Bayesian Workflow
A principled approach to building, checking, and refining Bayesian models. This guide follows the framework established by Gelman et al. (2020) and Gabry et al. (2019), adapted for Marketing Mix Models with practical PyMC implementations.
Key Reference
This workflow is based on Bayesian Workflow (Gelman et al., 2020) and Visualization in Bayesian Workflow (Gabry et al., 2019, JRSS-A). The core insight: Bayesian analysis is iterative—building, fitting, checking, and expanding models in a principled cycle.
Introduction
Bayesian data analysis is about more than computing a posterior distribution. It is an iterative process of model building, inference, model checking, and model expansion. Each step informs the next, and visualization is indispensable at every stage.
For Marketing Mix Models, this workflow is especially important because:
- Identification challenges: MMMs often have weak identification, making prior choice critical
- Domain knowledge is rich: We have strong beliefs about plausible effect sizes and shapes
- Stakes are high: Budget allocation decisions depend on getting the model right
- Overfitting is tempting: With many channels and controls, specification shopping is easy
The Full Workflow
The workflow is not strictly linear. At each stage, we may discover problems that send us back to an earlier stage. This is normal and expected—the goal is to build understanding, not just to produce a single "correct" answer.
Philosophy
The Generative Model Perspective
A Bayesian model is a generative model—a complete description of how data could have been generated. This includes the prior \(p(\theta)\), the likelihood \(p(y|\theta)\), and together they define the joint distribution \(p(y, \theta) = p(y|\theta)p(\theta)\). If you can't simulate data from your model, you don't fully understand it.

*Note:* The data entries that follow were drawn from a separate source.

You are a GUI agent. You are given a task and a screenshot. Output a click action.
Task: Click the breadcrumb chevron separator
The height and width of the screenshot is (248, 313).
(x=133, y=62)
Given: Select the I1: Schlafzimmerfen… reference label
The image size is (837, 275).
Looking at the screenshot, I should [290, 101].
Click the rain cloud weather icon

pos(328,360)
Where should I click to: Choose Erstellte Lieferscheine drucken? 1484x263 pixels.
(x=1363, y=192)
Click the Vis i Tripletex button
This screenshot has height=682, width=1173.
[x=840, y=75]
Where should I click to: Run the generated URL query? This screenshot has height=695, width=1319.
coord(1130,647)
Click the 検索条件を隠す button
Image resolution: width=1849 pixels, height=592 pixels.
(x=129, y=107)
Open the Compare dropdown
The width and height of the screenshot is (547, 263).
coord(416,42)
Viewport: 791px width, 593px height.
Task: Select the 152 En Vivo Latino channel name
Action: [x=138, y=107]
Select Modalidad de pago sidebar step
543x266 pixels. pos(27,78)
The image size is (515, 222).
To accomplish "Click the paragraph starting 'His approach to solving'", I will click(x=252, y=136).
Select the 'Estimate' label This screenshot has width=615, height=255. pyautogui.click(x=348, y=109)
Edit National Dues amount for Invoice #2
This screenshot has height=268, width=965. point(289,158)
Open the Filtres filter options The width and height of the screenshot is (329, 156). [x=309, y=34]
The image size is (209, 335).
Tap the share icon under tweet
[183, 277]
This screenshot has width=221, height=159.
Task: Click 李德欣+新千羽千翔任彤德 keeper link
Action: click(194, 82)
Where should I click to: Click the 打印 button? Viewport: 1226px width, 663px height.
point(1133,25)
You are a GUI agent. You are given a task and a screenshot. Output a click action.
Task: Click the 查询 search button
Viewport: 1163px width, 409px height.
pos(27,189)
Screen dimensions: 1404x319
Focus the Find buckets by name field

The workflow emphasizes several key principles:
Prediction First
Check models by their predictions—both before seeing data (prior predictive) and after fitting (posterior predictive). If predictions don't make sense, the model doesn't make sense.
Iterate Honestly
Model building is iterative, but changes should be driven by scientific reasoning, not by "trying things until the coefficients look right." Document every change.
Embrace Uncertainty
Report full posterior distributions, not just point estimates. Uncertainty is information— wide posteriors tell you the data can't distinguish between hypotheses.
1. Model Building
Model building starts with a generative story: how do we believe the data were generated? For an MMM, this story includes the baseline sales process, the effect of marketing activities, and the noise structure.
Prior Elicitation
Priors encode domain knowledge before seeing the data. In MMM, we often have strong beliefs:
| Parameter | Domain Knowledge | Prior Implication |
|---|---|---|
| Media effects \(\beta\) | Advertising generally has positive, diminishing returns | Positive support, shrinkage toward zero |
| Adstock \(\alpha\) | Effects decay over days/weeks, rarely months | Beta prior concentrated in [0.3, 0.8] |
| Saturation \(\lambda\) | Diminishing returns set in at realistic spend levels | Prior centered on typical campaign spend |
| Seasonality amplitude | Sales vary by season but not 10x | Constrained to plausible range |
Encoding Domain Knowledge
The prior is the formal mechanism for encoding domain knowledge. Consider the saturation parameter \(\lambda\) in a logistic saturation function:
If we know that saturation typically occurs around 1M USD spend, we can set a prior on \(\lambda\) such that \(f(1M)\) has most of its mass in a plausible range (e.g., 60-90% of maximum effect).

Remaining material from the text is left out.